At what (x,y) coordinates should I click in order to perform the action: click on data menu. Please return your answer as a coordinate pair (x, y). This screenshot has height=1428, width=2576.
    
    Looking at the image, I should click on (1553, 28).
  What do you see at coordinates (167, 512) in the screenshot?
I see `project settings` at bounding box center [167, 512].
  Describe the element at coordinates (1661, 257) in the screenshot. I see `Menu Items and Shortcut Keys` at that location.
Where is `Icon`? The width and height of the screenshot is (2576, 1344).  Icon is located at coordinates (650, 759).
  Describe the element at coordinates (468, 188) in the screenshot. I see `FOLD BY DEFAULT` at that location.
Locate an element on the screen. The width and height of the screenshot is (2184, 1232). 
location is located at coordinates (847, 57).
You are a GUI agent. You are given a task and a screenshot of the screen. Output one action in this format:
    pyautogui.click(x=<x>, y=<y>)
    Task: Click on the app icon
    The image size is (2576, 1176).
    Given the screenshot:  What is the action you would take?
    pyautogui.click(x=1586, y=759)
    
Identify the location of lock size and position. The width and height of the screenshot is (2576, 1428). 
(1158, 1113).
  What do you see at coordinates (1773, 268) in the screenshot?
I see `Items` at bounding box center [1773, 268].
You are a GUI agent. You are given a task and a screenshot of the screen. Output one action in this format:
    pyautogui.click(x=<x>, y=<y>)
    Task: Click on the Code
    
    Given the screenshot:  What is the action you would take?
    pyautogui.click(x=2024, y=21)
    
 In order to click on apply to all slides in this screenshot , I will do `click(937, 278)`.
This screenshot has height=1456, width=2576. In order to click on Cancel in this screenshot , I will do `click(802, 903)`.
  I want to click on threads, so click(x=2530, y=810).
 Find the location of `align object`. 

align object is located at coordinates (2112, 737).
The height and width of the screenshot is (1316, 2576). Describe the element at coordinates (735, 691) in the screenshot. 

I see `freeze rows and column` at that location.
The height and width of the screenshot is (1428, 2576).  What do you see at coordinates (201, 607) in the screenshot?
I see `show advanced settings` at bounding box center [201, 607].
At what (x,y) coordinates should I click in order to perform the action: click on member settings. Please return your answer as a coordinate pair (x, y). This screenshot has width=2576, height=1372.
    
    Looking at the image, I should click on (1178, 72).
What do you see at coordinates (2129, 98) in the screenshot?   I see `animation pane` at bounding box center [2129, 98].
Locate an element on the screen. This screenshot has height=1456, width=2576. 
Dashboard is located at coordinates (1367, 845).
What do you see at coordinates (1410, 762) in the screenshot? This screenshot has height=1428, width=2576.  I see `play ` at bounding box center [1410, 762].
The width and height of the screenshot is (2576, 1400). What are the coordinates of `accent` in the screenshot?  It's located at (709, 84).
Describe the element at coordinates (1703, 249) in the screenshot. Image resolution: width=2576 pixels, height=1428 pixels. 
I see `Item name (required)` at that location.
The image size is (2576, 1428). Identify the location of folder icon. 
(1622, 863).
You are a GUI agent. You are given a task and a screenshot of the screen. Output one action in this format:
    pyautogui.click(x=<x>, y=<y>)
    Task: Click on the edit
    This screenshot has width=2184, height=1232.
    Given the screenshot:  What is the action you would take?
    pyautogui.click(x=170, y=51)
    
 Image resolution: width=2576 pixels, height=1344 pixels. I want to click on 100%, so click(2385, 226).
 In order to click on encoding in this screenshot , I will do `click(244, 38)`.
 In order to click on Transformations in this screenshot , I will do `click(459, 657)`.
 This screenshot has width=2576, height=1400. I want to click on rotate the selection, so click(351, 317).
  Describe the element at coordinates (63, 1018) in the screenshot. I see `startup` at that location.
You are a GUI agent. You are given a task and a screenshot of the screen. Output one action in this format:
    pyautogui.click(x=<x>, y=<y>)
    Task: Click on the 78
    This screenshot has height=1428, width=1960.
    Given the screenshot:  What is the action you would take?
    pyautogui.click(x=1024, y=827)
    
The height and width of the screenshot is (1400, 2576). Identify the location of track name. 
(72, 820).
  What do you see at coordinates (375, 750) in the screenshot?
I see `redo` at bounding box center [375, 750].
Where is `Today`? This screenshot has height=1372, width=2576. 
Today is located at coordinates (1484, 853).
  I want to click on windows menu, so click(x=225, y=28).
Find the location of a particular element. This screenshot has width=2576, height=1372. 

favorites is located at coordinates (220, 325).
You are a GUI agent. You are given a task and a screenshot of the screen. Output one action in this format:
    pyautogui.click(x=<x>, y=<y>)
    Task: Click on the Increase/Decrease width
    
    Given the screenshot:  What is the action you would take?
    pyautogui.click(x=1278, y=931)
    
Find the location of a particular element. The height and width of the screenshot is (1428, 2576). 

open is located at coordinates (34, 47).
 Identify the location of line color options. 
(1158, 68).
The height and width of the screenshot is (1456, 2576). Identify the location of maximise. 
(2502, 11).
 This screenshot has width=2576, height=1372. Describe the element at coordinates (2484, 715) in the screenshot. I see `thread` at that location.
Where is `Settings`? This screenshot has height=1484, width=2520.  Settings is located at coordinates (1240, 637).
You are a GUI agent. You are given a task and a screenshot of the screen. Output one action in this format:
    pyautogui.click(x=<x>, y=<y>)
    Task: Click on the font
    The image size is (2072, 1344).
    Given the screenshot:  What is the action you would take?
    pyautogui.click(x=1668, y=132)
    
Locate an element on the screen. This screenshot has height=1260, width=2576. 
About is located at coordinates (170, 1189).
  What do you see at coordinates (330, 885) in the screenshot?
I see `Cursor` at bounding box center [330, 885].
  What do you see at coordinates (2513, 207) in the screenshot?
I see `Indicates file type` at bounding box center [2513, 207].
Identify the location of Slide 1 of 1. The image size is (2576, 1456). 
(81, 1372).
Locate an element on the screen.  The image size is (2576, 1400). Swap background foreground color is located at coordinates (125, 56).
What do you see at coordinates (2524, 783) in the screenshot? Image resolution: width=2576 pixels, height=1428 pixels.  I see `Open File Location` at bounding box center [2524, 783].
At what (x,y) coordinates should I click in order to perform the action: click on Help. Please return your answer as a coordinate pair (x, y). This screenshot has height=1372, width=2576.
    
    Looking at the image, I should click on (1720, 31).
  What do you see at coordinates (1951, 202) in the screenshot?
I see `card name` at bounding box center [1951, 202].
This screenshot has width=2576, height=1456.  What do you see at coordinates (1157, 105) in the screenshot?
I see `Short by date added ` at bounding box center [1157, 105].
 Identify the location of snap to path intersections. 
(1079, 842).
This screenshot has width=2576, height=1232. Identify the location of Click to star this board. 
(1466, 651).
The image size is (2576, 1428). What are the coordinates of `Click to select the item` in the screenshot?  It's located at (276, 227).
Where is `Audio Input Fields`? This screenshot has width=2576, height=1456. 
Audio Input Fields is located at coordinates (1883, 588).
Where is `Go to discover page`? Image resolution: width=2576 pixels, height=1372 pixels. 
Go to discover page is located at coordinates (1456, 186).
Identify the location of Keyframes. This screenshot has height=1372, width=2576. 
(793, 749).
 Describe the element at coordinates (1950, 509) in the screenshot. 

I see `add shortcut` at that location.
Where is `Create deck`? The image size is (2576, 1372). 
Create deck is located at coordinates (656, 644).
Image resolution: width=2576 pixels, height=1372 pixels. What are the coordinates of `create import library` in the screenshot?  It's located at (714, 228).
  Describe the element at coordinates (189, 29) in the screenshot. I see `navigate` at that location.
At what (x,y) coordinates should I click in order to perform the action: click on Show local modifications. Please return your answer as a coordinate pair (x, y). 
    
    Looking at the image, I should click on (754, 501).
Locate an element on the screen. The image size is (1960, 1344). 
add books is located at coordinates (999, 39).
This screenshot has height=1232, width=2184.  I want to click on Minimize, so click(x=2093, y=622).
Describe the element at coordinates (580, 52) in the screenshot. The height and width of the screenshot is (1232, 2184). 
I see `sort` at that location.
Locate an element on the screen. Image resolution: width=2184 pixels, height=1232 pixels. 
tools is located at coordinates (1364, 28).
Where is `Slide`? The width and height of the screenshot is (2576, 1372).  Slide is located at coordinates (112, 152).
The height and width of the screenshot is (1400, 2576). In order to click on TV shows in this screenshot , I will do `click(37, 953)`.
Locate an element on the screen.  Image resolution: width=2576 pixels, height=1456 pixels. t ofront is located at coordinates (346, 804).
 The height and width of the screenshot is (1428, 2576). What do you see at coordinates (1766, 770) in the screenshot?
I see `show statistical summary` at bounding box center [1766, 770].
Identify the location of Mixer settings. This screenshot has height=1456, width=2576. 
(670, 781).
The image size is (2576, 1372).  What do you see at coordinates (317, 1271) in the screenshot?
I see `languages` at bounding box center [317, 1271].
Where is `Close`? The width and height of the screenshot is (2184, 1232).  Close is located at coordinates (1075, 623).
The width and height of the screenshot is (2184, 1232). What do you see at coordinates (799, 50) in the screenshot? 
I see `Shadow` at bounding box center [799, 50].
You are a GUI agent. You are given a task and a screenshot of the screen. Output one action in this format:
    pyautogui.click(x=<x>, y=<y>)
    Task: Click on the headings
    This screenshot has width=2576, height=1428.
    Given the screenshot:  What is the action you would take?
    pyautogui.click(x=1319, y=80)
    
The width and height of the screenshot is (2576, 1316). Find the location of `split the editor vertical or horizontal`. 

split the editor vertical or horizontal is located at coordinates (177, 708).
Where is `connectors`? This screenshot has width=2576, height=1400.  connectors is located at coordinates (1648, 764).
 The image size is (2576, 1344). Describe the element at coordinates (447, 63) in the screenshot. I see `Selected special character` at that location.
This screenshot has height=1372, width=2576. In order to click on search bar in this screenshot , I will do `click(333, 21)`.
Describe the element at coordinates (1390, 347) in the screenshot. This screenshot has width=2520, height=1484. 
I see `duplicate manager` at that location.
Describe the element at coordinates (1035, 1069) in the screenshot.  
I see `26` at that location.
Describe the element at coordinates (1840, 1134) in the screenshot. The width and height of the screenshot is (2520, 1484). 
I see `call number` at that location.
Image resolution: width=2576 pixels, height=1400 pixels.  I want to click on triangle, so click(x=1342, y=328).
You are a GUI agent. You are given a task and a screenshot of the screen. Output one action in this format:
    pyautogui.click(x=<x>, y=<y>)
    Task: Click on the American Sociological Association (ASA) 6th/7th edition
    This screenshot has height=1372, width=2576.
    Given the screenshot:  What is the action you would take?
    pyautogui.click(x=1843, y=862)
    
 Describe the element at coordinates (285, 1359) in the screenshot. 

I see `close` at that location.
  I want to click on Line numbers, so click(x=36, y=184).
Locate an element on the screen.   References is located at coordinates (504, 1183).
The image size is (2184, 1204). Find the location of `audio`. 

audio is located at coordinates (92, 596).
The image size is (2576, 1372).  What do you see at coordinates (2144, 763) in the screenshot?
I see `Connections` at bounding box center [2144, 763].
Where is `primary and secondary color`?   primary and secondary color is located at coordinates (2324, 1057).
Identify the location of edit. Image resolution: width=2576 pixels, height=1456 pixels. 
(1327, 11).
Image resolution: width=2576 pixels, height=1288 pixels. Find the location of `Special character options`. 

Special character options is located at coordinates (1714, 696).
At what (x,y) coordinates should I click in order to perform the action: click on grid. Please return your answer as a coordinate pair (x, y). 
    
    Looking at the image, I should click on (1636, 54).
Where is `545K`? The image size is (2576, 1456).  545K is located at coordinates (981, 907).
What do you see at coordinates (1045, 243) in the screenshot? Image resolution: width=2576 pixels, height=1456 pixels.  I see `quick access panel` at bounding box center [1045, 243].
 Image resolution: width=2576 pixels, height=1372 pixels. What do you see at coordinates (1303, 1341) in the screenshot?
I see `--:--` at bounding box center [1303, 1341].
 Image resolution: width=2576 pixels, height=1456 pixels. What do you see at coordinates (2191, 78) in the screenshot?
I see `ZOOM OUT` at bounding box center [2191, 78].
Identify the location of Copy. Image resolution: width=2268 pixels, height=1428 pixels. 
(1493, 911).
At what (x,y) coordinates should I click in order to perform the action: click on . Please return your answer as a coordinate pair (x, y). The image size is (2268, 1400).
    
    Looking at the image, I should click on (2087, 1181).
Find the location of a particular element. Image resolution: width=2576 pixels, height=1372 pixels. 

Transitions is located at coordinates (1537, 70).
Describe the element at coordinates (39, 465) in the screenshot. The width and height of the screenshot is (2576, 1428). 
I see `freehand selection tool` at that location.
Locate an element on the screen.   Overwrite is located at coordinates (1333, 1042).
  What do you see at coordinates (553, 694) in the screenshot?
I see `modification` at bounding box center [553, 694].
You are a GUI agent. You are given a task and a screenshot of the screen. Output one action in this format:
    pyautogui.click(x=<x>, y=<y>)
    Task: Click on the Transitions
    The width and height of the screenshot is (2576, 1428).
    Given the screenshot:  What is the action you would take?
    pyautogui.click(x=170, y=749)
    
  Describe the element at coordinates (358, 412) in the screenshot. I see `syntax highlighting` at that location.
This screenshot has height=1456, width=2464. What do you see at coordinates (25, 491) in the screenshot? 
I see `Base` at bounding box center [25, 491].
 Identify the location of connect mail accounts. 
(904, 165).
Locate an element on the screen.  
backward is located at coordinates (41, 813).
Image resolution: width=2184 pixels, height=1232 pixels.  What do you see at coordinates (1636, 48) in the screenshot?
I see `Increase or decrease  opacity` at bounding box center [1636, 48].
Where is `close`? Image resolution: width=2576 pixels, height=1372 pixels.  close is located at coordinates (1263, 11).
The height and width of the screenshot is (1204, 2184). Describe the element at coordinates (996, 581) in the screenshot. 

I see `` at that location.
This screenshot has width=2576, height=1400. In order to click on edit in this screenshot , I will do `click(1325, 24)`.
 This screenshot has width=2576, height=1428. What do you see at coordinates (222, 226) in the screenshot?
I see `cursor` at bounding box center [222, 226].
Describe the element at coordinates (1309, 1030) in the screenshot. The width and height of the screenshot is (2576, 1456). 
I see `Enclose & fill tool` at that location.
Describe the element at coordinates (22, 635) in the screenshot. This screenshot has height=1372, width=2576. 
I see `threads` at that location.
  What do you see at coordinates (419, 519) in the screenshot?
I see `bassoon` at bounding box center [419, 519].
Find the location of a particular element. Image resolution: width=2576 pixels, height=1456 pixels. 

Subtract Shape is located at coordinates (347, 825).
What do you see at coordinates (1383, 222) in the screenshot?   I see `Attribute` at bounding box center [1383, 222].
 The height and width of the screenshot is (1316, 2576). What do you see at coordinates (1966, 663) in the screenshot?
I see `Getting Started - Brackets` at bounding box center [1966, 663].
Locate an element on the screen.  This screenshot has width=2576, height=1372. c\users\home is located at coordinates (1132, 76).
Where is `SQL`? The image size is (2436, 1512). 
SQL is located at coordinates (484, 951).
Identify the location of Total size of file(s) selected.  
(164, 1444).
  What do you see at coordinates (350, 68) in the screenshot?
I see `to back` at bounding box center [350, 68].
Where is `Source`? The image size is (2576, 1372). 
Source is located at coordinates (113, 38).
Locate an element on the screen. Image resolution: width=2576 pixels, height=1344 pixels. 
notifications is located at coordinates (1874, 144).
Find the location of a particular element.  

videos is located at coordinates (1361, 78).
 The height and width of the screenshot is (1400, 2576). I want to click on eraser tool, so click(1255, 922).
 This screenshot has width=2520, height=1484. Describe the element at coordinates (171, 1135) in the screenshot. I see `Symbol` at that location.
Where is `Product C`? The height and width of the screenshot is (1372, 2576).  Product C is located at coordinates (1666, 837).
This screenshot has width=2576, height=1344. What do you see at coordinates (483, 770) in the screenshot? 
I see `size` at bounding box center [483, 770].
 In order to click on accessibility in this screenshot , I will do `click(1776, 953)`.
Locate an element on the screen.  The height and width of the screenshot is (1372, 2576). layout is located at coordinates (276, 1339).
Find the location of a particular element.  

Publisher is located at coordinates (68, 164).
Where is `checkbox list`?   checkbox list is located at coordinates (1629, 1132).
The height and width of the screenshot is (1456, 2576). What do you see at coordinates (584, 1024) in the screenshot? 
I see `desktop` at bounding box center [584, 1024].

# What to produce
Rewrite the material from the line containing "I want to click on Line" through the line containing "audio is located at coordinates (92, 596).", swapping "element" for "item" and leaving everything else as it is.

# Task answer
  I want to click on Line numbers, so click(x=36, y=184).
Locate an item on the screen.   References is located at coordinates (504, 1183).
The image size is (2184, 1204). Find the location of `audio`. 

audio is located at coordinates (92, 596).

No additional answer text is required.